A Deschutes County Circuit judge will privately review the information, then decide whether any evidence found on the hard drive should be given to the defense.

If significant evidence is found, the judge could grant defendant Thomas Harry Bray a new trial, Houze said.

Bray was convicted in 2012 after an eight-day trial. The woman testified that her first date via Match.com with the doctor went horribly wrong moments after she stepped into Bray's downtown condo for a glass of wine. She told a jury that Bray slapped, raped, sodomized and strangled her until she passed out. She said she thought she was going to die, so she took strands of hair that Bray had pulled from her head and scattered them around the condo in hopes that police investigating her disappearance would know she was there.

Bray is now serving a 25-year prison sentence in a Umatilla prison.

The woman's fight to keep Bray from seeing her Google search records, emails and other electronic information landed her in the national spotlight as The Oregonian/OregonLive featured her story and she later appeared on NBC's "Today" show. Victims' rights advocates applauded her for her courage.

Houze, the attorney who represented Bray during trial, had sought access to the woman's Google search records -- the terms she had queried and the websites she had visited -- in an effort to question her motives.

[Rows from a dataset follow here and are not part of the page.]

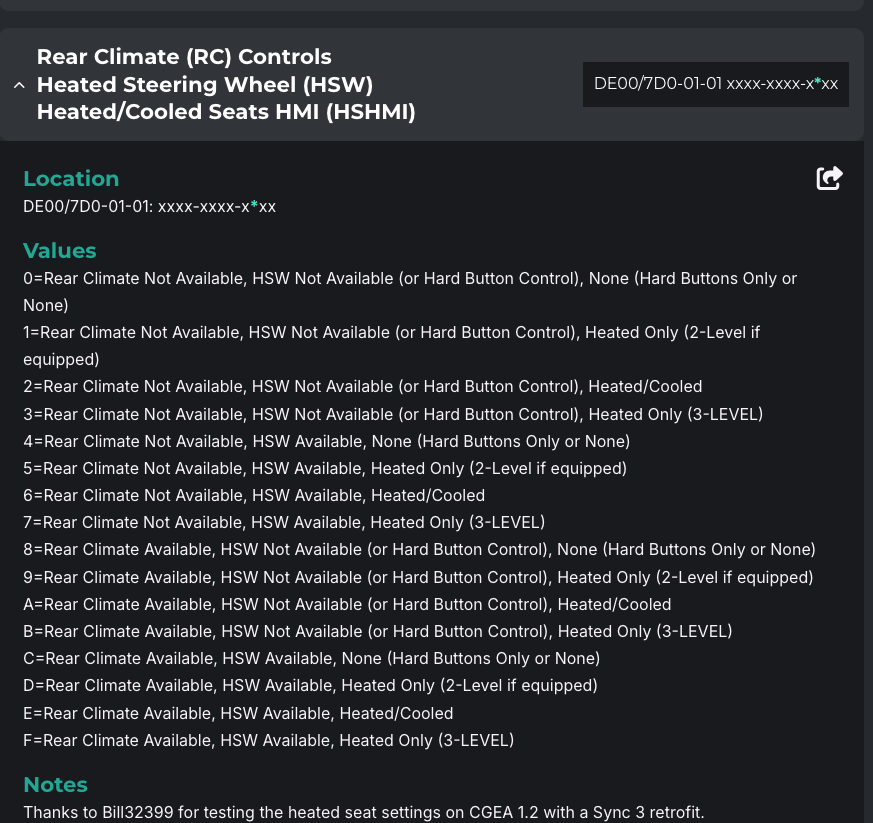
Task: Click value 4 HSW Available, None line
Action: (326, 441)
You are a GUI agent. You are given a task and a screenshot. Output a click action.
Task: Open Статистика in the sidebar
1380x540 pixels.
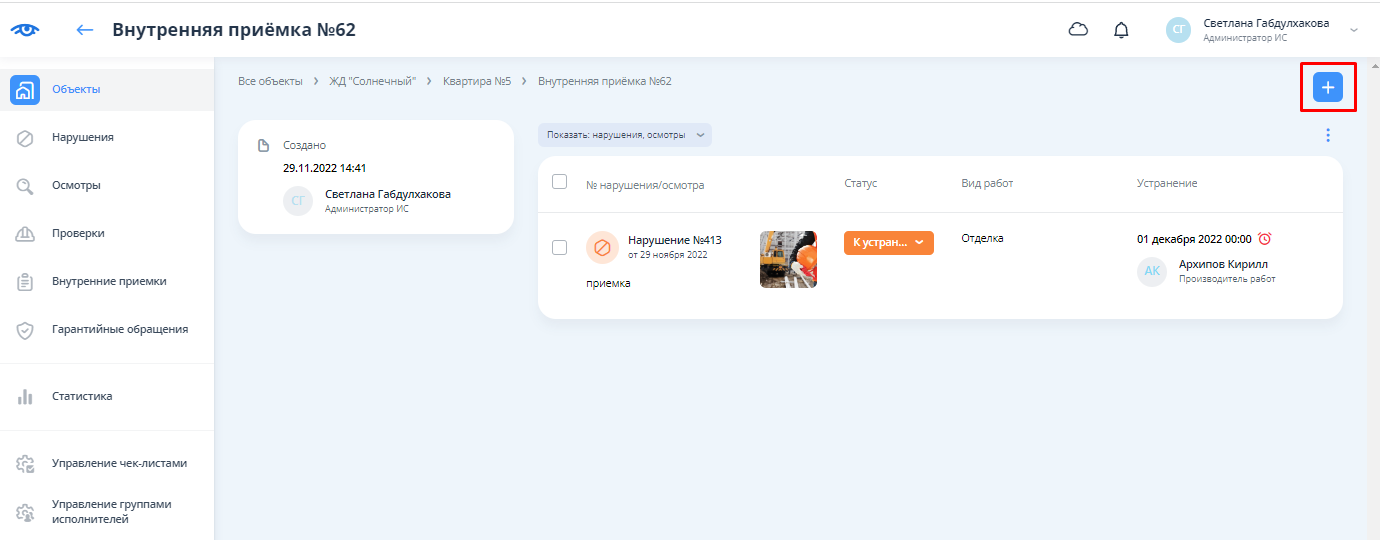click(82, 396)
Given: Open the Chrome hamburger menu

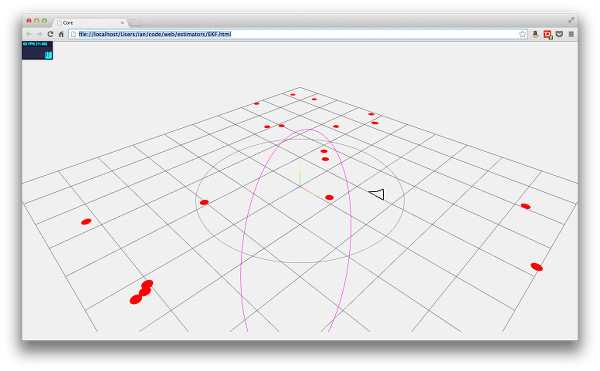Looking at the screenshot, I should (571, 34).
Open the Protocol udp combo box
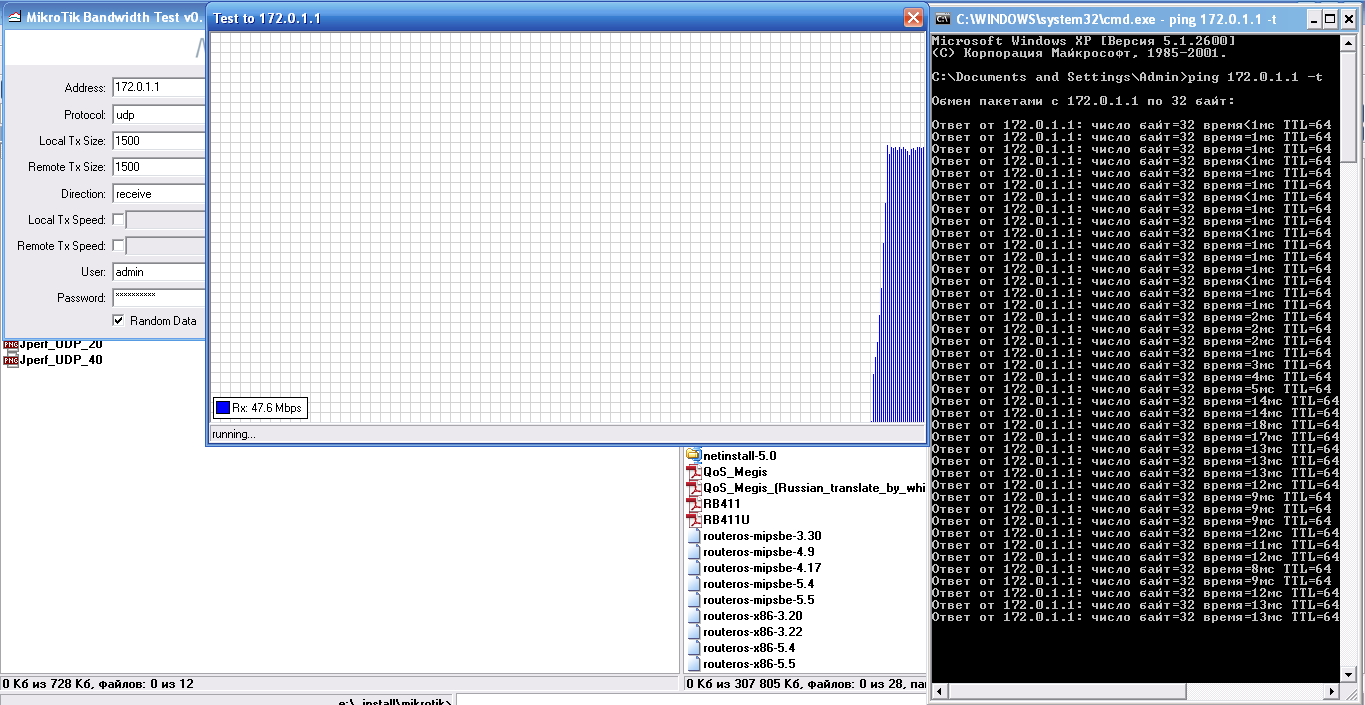Viewport: 1365px width, 705px height. pyautogui.click(x=158, y=115)
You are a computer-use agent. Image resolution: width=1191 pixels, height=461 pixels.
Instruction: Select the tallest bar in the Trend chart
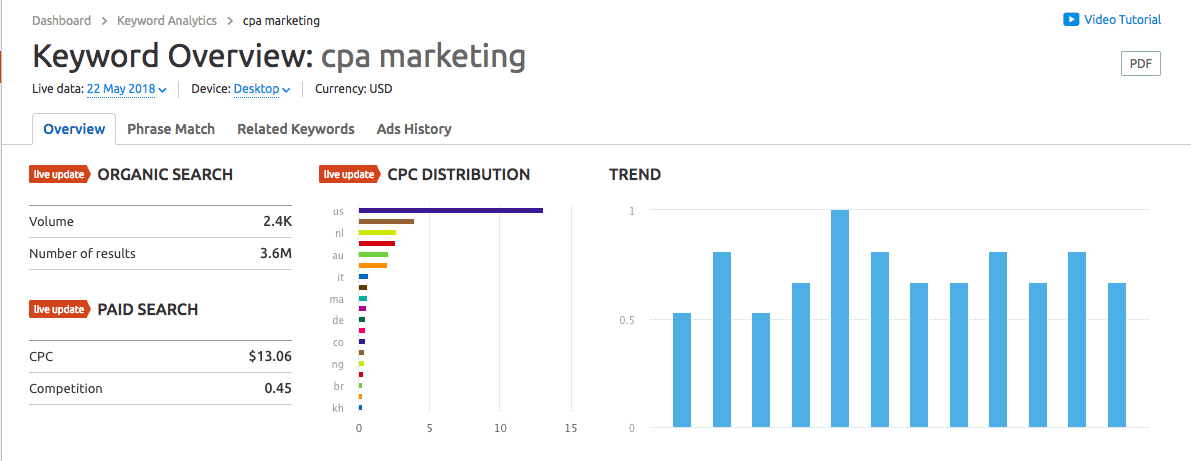[840, 318]
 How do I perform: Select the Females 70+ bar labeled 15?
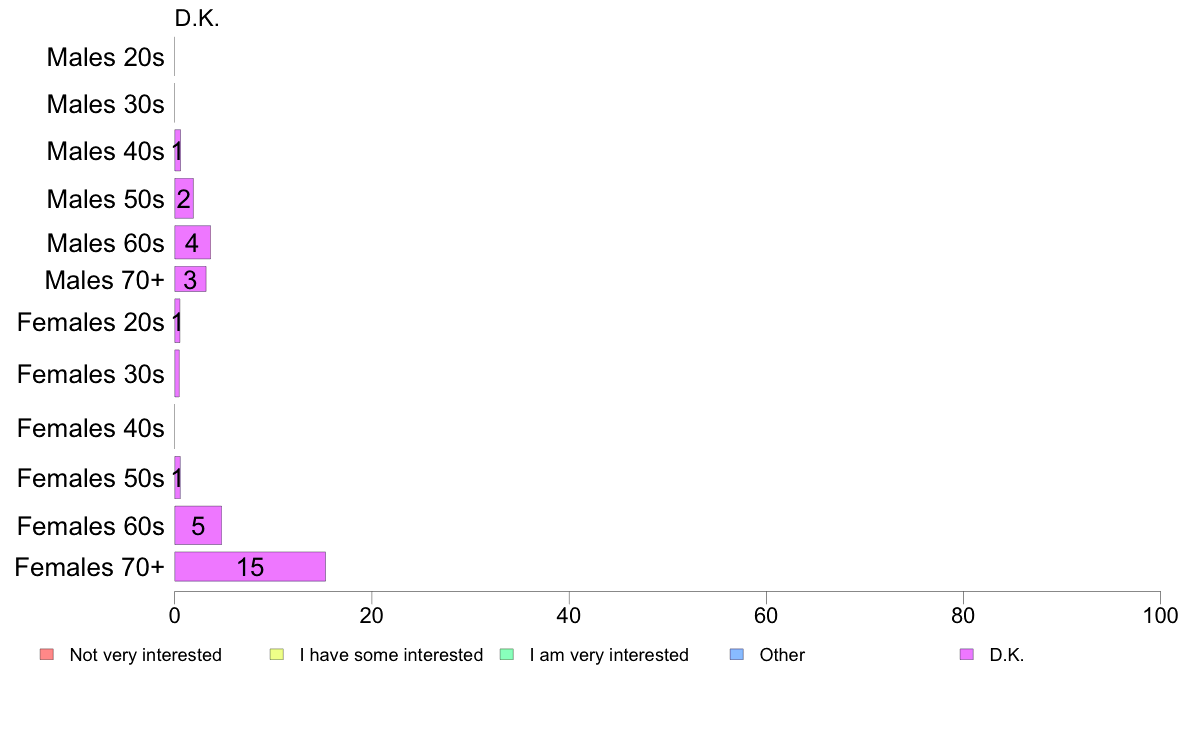[x=250, y=567]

Houze contended that the woman searched the internet to determine whether Bray was really a doctor "and therefore wealthy enough to falsely sue for rape," according to the Appeals Court summary of the case.

The woman had filed a $2 million civil suit against Bray, but dropped it after he was convicted. She said she filed the lawsuit to hold Bray accountable if he had been acquitted.

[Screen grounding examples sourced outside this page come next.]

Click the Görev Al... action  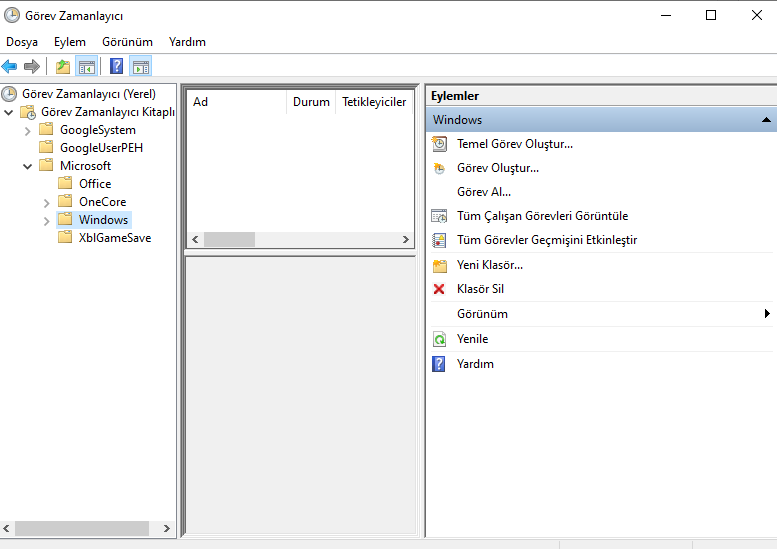(x=483, y=192)
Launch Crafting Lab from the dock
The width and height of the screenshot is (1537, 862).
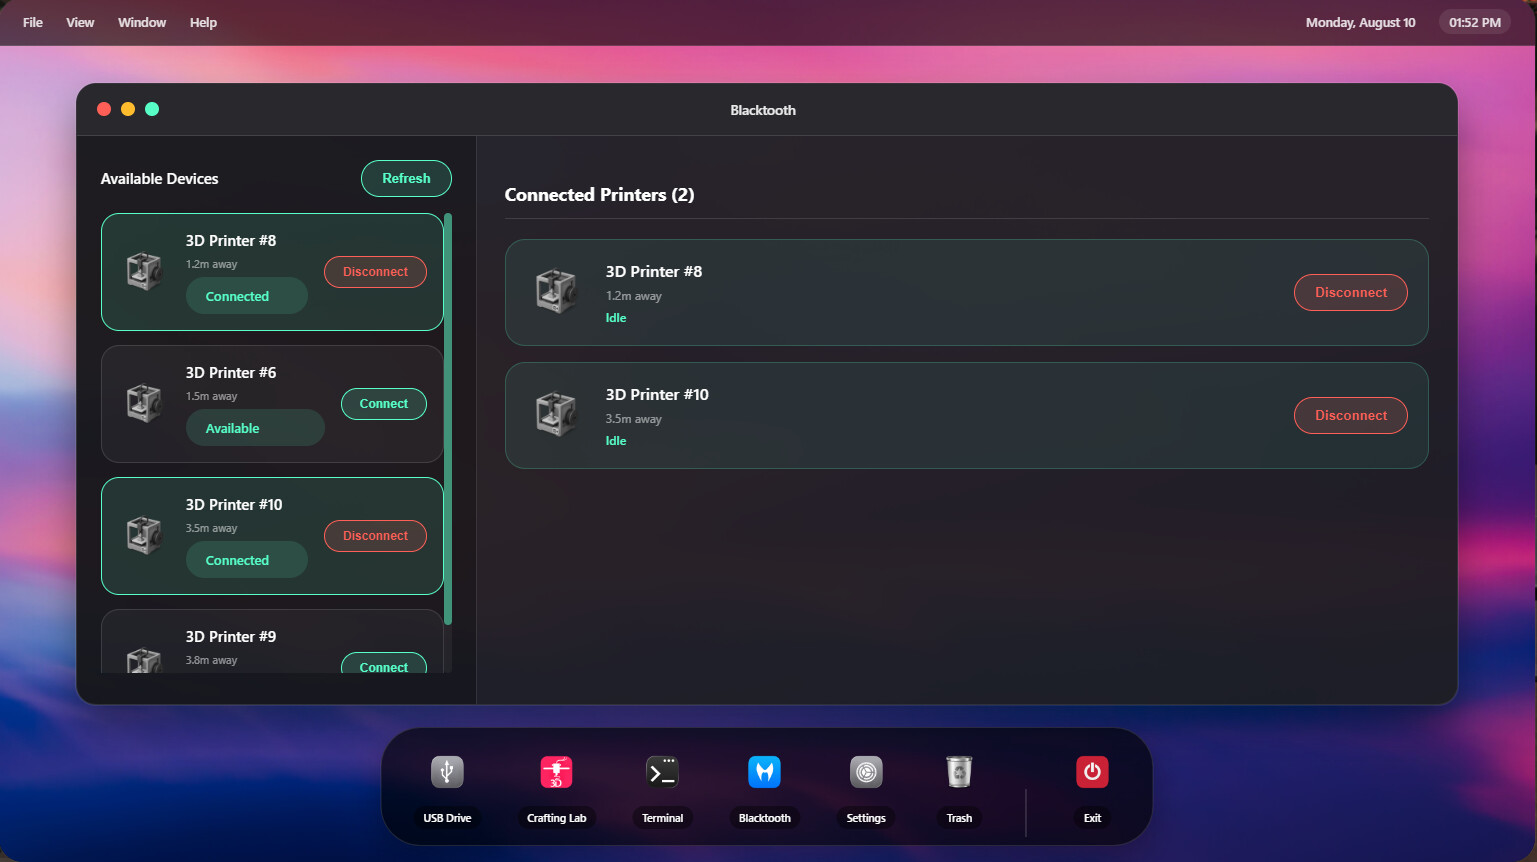pos(556,772)
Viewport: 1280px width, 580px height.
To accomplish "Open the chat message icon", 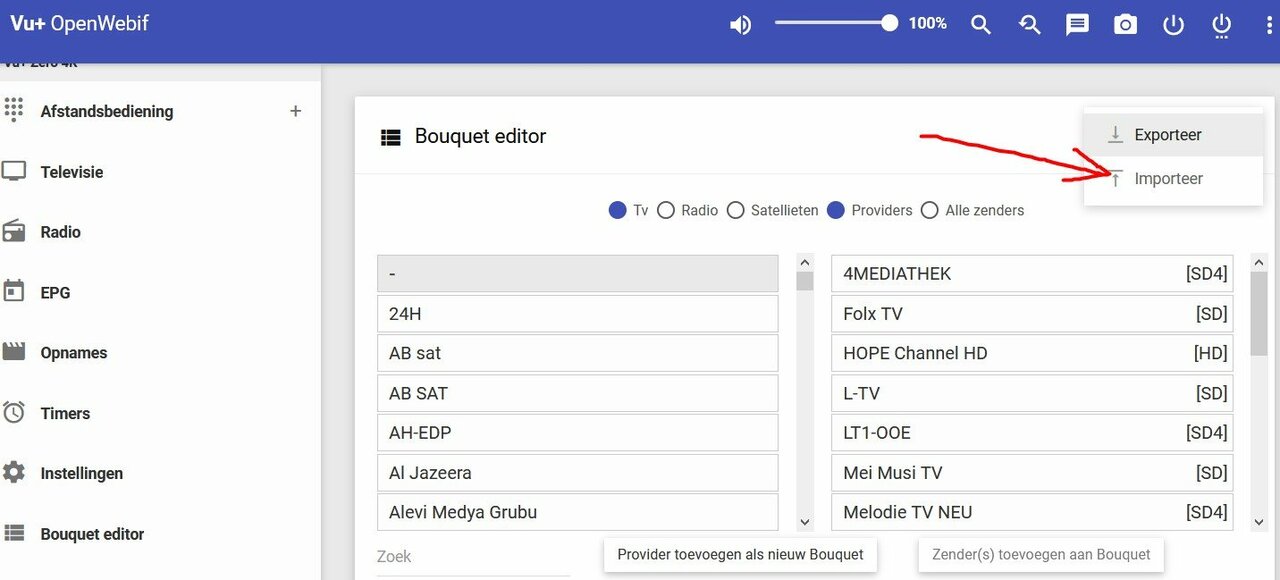I will [x=1076, y=24].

The prosecution argued that allowing a computer search would violate the woman's constitutional privacy rights as an unreasonable search and seizure.

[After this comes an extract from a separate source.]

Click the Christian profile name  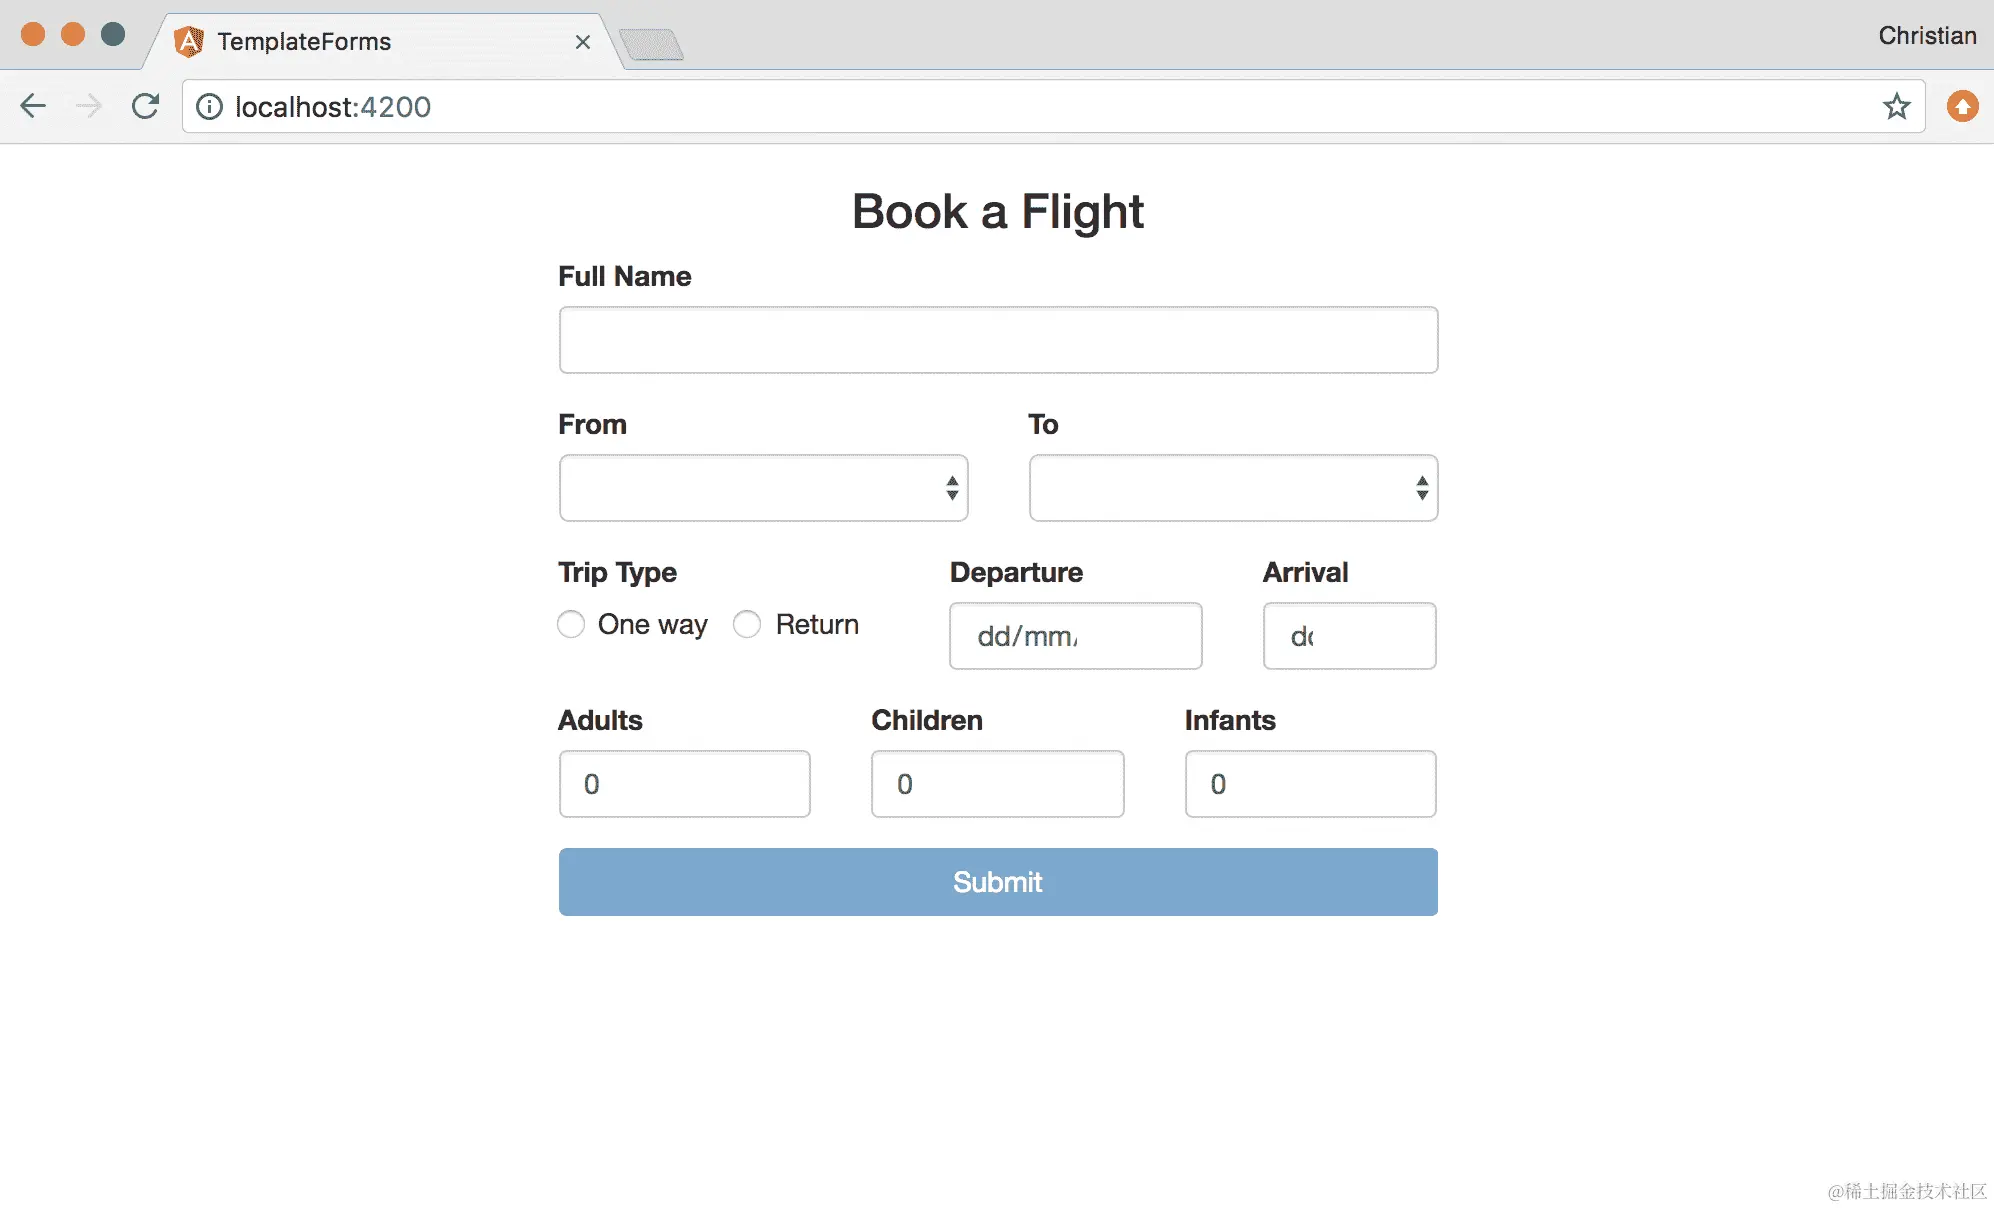pos(1926,36)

Deschutes County Circuit Judge Stephen Tiktin agreed that the woman's hard drive shouldn't be searched. But the Court of Appeals overturned that decision.

It would have ruled differently if Bray "had sought unlimited access to the contents" of the woman's computer, the court said, but Bray's subpoena was narrow and sought a screening by a judge.

The Appeals Court likened the Bend rape case to that of someone charged with home burglary.

"He knows that the interior of the victim's home is protected by video surveillance cameras," the Appeals Court wrote. "To prove that another person, not the defendant, committed the burglary, the defendant subpoenas the videotape" under the condition that a technician screens it for information and a judge determines if segments should be given to the defense.

The Appeals Court wrote that prosecutors would oppose the review of the video, arguing that it violates the victim's privacy rights to the inside of their home. But such an argument is "untenable," the court wrote.

The Deschutes County District Attorney's Office couldn't be reached for comment for this story Wednesday.

In the same ruling, the Appeals Court affirmed the lower court's decision not to throw out the criminal charges against Bray based on the argument that the district attorney's office had committed misconduct.

Judges Stephen Tiktin and A. Michael Adler initially had ordered the District Attorney's Office to get the woman's search history from Google. But the prosecution strongly disagreed based on the woman's privacy interests and defied that order with delays and refusals to act for months, according to the Appeals Court summary.

The Appeals Court said no error occurred because the lower court ultimately decided that it didn't have the legal authority to order the prosecution to seek the Google records.

The Appeals Court, however, issued a scathing rebuke, to the prosecution.

"We find the state's conduct at trial to be seriously disturbing," wrote Appeals Court Senior Judge David Schuman. "Its 'lack of good faith' with respect to obtaining the Google information was significantly worse than foot-dragging, delay and resistance. It was repeated, intentional and conceded defiance of a court order. Such defiance is nothing short of an attack on the judicial system itself."

The ruling was made by a three-judge panel of the Appeals Court: Joel DeVore, Chris Garrett and David Schuman.